Art. 2.Artikel 363 van hetzelfde, gewijzigd bij het besluit van 26 september 2002, wordt vervangen door de volgende bepaling : «
Art. 363.§ 1. Een premie voor tweetaligheid wordt toegekend aan de ambtenaren die voor een examencommissie samengesteld door SELOR het bewijs hebben geleverd dat zij een mondelinge kennis hebben van de tweede taal overeenstemmend met het niveau van hun graad.

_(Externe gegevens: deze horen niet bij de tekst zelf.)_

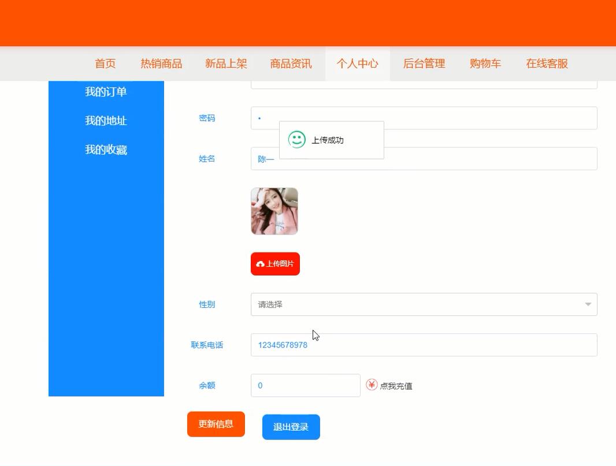
Task: Open the gender picker under 性别 label
Action: (424, 304)
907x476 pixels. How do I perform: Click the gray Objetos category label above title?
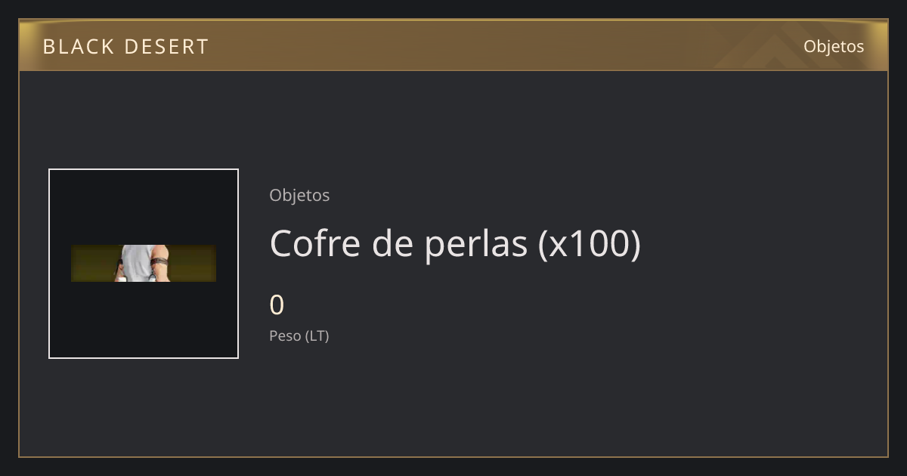tap(299, 195)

Deze mondelinge kennis wordt bepaald bij artikel 9, § 1, van het koninklijk besluit van 8 maart 2001 tot vaststelling van de voorwaarden voor het uitreiken van de bewijzen omtrent de taalkennis voorgeschreven bij artikel 53 van de wetten op het gebruik van de talen in bestuurszaken, samengevat op 18 juli 1966. § 2. Het jaarbedrag van de tweetaligheidspremie bedoeld in § 1 van dit artikel wordt vastgesteld als volgt : - 1.000 EUR voor de ambtenaren van niveau A; - 750 EUR voor de ambtenaren van de niveaus B en C; - 600 EUR voor de ambtenaren van de niveaus D en E » § 3. De ambtenaren die bevorderd worden in een graad van het hogere niveau moeten, om de in § 2 van dit artikel bepaalde premie te kunnen genieten, het bewijs leveren dat ze een mondelinge kennis hebben van de tweede taal die overeenstemt met hun nieuwe niveau, overeenkomstig de in § 1, tweede lid, bepaalde regels.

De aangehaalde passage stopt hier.